*List of tasks:*
[1] Decide whether each statement below agrees with the Sticky Solution column: (a) Adobe Reader's Sticky Note facility works on any PDF; (b) Foxit Reader and PDF-XChange Viewer are free; (c) the letter writer managed to amend the Subject field in Windows Explorer. Give yes or no for each, with the deciding words quoted from the column.
[2] Name every piece of software that the Sticky Solution column mentions by name.
[3] Reproduce the passage of the Sticky Solution column starting at "Houston We Have a Problem 11" and ending at "the subject line?".
━━ Source
Houston We Have a Problem 11

  

 

Houston We Have A Problem 135, 01/01/11

 

Sticky Solution

In these days of electronic banking and invoicing a lot of documents are sent to me in PDF format.  That is fine but what I want to do is to add a short note (paid/disputed etc.) to the document. I have tried to find a way of amending the Subject field when they are displayed in Windows Explorer without success. I have come across a number of programs for editing PDFs but they all seem to be aimed at company users (with prices to match). Do you know of a suitable program or know of a way to edit the subject line?

Ian Hunter, by email

 

PDFs are generally ‘locked’ to prevent them being altered though both Foxit Reader and PDF-XChange Viewer (both free and faster and less intrusive than Adobe Reader, download links at: http://goo.gl/rb7k1) let you add Sticky Notes to pdf documents. Adobe Reader (version 7 onwards) also has a Sticky Note facility but it only works on PDFs with commenting rights enabled.
━━━━
━━ Given information
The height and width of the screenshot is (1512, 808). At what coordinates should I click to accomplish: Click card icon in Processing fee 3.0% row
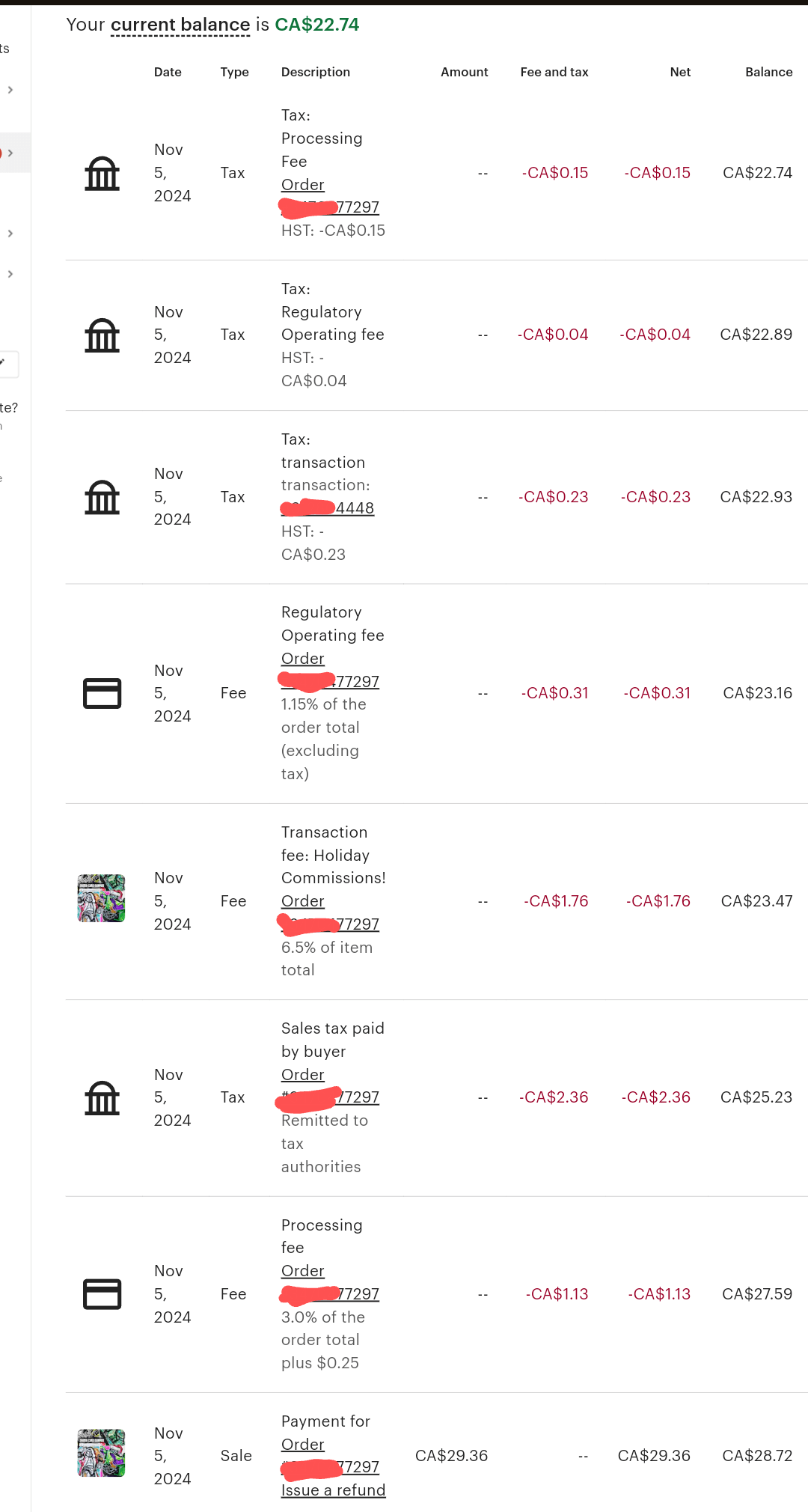coord(102,1294)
━━━━
*The results:*
[1]
(a) No: "it only works on PDFs with commenting rights enabled."
(b) Yes: "both free and faster and less intrusive than Adobe Reader"
(c) No: "I have tried to find a way of amending the Subject field when they are displayed in Windows Explorer without success."

[2] Windows Explorer, Foxit Reader, PDF-XChange Viewer, Adobe Reader

[3]
Houston We Have a Problem 11

  

 

Houston We Have A Problem 135, 01/01/11

 

Sticky Solution

In these days of electronic banking and invoicing a lot of documents are sent to me in PDF format.  That is fine but what I want to do is to add a short note (paid/disputed etc.) to the document. I have tried to find a way of amending the Subject field when they are displayed in Windows Explorer without success. I have come across a number of programs for editing PDFs but they all seem to be aimed at company users (with prices to match). Do you know of a suitable program or know of a way to edit the subject line?